Interesting to contemplate...

BrianS said...

Well, it was a crude analogy. :D

Popups, spam, banner ads, and dancing gifs have been decreasing the internet's usability for a long time. Facebook, Twitter, Pinterest, etc. are pushing it over the edge for me.

I'm not a technophobe (in fact I'm an advanced computer user) but my life is boring enough at times that even I'm not all that interested in what I'm doing. I can't imagine subjecting someone else to constant updated about it. I stopped logging into a facebook account to get away from others doing the same.

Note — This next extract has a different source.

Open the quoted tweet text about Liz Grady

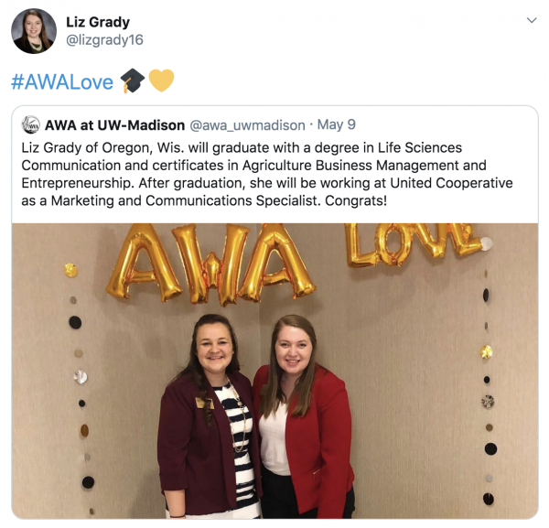point(267,174)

I agree that sometimes you're better off walking away from it, getting some fresh air, slowing down, and enjoying what you already have around you. Turn off the TV and phone too.

jholtzman said...

Someone suggested that taking a sabbatical from the Internet--once a week, all weekend, whatever--is a way to restore your sanity. Fantastic idea. Put down the mouse. Step away from the monitor. Listen to the quiet in your head. Read a book. Even better, go outside! Walk around. There's a lot more happening out there than on the Internet, much of worth photographing.

Got to go. Thanks.


Paul Glover said...

Just last night I stood in the gathering darkness at the end of the first 70 degree day of the year here in VA, getting mud on my boots and with one leg of my tripod planted in several inches of water.

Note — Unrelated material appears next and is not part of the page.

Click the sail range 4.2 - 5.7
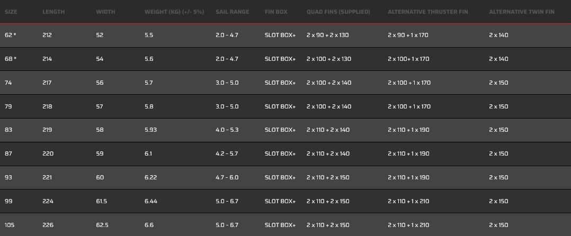(x=227, y=153)
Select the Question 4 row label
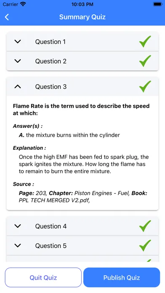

As I waited for the second hand on my wristwatch to mark off the minute I needed for the exposure, I listened to the traffic passing by a few hundred yards away, almost drowned out by the noise of the river. I marveled at how much the river level was up and how much faster than usual it flowed, probably from snow melt earlier in the week.

I gave and received "hello"s and "good evening"s to total strangers whom I've never seen before and might never see again as they passed by on the riverside walking path.

And I felt...happy. At peace.

Beats the crap out of sitting at a computer looking at someone else's photos of the same scene while the news anchor on the TV in the background tells us all how high the river level is after all the snow melted and warns us not to get too close to fast moving water and we wait for the people we think we know to "like" some inane post we just made about how awesome our evening is because we're looking at photos on the internet.

The photo you used is very apropos for the subject by the way, good choice!